Jesus said, “Be
ye therefore perfect, even as your Father which is in heaven is perfect.” (Matt. 5:48)
Whoa, could
He really mean that—that it is possible—or really required?
Yes, I am confident
he meant what He said.
Firstly, let
us understand the word ‘perfect.’ As
used in the ancient Greek the word is understood to mean ‘complete,’
‘finished,’ or ‘fully developed.’ It does not mean, prior to the work of life,
flawless from the get-go.
It requires
the refiner’s fire and it requires time.
The
well-made man has symmetry. He is
teachable and therefore taught; his education is preventative and gives him
weapons to slay ignorance and pride. He is
familiar, by reading, with the great minds because he then obtains some of
their mind. He has eyes to see, and ears
to hear, and a heart to understand what is presented to his senses and his
spirit. He has a reverence for nature and recognizes his place in the
universe. He seeks the divine order and
strives to solder his connection to all of mankind whom he recognizes as
brothers and sisters. He comes at
challenges from a higher ground and has the key to their solution for he
measures all things from a perspective tinctured with divinity.
He realizes
he is not yet a man at age 21 or 41 or 81.
He knows at every age he must keep pushing against the walls of his
tough chrysalis and struggle to let the creature (meaning ‘God’s loved
creation) emerge.

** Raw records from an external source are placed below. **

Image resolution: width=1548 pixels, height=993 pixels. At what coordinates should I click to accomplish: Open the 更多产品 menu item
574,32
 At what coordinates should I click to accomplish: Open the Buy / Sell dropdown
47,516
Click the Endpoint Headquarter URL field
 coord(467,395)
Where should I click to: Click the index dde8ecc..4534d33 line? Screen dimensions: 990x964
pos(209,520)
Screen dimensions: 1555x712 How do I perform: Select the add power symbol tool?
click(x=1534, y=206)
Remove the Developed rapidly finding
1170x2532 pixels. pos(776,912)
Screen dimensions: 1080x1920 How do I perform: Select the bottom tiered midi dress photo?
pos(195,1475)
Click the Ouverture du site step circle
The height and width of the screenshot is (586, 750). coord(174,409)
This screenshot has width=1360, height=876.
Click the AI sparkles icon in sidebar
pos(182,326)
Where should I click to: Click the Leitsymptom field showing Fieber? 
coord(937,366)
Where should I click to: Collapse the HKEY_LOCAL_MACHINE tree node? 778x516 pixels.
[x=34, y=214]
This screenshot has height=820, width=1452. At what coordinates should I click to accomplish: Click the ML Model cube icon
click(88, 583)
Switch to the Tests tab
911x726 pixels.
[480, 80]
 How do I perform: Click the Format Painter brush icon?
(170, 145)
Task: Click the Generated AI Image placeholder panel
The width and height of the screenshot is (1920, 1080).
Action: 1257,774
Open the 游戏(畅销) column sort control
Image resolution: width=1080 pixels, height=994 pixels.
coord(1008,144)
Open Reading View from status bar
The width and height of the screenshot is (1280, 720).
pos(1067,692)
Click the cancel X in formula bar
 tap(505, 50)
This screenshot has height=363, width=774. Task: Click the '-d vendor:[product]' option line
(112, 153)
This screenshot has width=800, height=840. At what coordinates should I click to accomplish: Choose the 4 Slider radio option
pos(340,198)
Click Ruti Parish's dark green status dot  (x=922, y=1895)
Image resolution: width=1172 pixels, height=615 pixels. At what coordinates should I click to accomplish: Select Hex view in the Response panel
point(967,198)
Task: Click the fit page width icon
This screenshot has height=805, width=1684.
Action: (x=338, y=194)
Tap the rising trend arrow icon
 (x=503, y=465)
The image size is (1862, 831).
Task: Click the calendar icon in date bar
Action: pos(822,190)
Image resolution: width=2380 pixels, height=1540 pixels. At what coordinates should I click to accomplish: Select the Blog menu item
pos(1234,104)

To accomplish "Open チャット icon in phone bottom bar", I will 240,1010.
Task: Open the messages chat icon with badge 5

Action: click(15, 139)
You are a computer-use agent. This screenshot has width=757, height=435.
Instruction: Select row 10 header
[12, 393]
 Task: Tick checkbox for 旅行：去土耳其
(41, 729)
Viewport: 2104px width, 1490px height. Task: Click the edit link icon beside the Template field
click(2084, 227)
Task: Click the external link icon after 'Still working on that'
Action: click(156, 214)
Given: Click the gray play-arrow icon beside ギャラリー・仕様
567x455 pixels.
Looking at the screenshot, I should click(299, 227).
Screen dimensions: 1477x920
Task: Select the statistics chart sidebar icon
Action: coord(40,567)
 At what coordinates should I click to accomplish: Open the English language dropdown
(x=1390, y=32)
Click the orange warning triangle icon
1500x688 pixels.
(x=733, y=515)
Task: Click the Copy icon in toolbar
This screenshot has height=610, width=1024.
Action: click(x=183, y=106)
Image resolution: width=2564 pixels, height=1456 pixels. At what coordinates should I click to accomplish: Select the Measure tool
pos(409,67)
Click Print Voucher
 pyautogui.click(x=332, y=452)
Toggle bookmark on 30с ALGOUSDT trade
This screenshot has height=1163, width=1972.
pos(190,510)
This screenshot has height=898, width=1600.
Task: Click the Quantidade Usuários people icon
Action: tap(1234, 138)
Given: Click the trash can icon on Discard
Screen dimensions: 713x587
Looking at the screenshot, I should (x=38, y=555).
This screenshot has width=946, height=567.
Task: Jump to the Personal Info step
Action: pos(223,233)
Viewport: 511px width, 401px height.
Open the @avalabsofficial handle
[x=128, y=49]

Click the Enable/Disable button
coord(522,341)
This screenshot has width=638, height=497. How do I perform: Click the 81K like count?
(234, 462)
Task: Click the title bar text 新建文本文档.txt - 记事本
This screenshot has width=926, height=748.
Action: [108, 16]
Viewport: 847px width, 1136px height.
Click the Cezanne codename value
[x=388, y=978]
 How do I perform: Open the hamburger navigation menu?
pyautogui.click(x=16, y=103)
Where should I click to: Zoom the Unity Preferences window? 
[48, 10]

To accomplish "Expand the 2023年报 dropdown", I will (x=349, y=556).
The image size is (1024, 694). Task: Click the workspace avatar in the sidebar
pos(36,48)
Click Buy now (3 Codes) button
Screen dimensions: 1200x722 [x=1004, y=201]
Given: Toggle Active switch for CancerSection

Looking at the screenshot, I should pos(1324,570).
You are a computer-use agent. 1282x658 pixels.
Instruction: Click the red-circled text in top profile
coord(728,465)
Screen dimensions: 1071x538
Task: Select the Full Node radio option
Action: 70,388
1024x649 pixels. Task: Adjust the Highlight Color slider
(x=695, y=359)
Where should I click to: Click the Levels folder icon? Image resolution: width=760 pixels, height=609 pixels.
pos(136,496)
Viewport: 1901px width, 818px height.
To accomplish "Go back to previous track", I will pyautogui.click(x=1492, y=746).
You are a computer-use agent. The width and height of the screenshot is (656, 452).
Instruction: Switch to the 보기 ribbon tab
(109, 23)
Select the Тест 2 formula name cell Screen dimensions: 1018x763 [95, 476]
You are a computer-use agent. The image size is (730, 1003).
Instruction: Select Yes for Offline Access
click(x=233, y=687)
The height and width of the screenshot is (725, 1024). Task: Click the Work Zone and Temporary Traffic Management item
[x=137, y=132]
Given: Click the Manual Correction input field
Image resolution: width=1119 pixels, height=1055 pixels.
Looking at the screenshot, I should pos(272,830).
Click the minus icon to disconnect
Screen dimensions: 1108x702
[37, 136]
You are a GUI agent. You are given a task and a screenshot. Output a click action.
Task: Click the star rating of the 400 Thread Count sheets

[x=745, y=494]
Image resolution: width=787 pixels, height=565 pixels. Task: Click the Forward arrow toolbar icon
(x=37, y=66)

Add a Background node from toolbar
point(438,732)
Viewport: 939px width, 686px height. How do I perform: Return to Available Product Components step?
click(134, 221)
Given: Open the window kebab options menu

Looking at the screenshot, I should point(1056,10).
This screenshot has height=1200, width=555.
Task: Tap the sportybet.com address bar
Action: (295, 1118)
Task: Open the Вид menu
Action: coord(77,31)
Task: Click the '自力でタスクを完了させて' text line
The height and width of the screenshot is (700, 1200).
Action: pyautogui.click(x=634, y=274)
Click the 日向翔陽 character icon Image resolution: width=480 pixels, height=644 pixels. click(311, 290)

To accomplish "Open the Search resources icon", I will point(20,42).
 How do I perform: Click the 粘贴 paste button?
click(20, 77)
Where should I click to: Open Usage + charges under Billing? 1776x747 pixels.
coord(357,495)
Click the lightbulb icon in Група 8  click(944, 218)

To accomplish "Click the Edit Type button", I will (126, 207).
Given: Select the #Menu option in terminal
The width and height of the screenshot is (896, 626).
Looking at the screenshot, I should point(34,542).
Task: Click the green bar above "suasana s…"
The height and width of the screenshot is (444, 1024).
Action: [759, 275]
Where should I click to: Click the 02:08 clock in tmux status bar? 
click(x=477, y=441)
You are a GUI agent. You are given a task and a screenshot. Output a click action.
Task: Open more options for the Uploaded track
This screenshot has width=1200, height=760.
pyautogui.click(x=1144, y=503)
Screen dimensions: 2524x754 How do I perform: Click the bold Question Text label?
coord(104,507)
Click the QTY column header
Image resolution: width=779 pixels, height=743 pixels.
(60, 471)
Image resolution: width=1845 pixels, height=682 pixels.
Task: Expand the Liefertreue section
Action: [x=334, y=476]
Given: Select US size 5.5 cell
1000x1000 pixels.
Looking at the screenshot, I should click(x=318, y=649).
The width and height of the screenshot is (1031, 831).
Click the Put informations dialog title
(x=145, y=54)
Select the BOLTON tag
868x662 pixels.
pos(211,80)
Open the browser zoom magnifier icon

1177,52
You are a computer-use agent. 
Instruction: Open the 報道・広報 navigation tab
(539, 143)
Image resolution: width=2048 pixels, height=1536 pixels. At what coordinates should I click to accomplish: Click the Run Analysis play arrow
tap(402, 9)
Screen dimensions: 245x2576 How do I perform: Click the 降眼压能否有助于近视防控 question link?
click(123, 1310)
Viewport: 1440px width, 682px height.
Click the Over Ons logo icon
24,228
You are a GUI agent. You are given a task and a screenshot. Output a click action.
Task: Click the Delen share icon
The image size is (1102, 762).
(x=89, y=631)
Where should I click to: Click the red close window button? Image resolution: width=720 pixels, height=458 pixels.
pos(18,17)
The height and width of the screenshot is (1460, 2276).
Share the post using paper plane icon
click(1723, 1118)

Hence, he is impatient
with mediocrity in himself and constantly works at disengaging from him all the
attractive or encumbering impediments
that slow his progress . He is to
convert, quoting Ralph Waldo Emerson, “the Furies into Muses, and the hells
into benefit.”
And then, as
the risen Christ told Joseph Smith, “all these things (adversities, tribulations,
sufferings) shall give thee experience, and shall be for thy good.”
Finally, in the end, such a man will indeed be a ‘well-made man,’
yea even a ‘perfect man,’ and he shall have joy for God will be with him
forever and ever.
This the
scriptures teach and this I believe.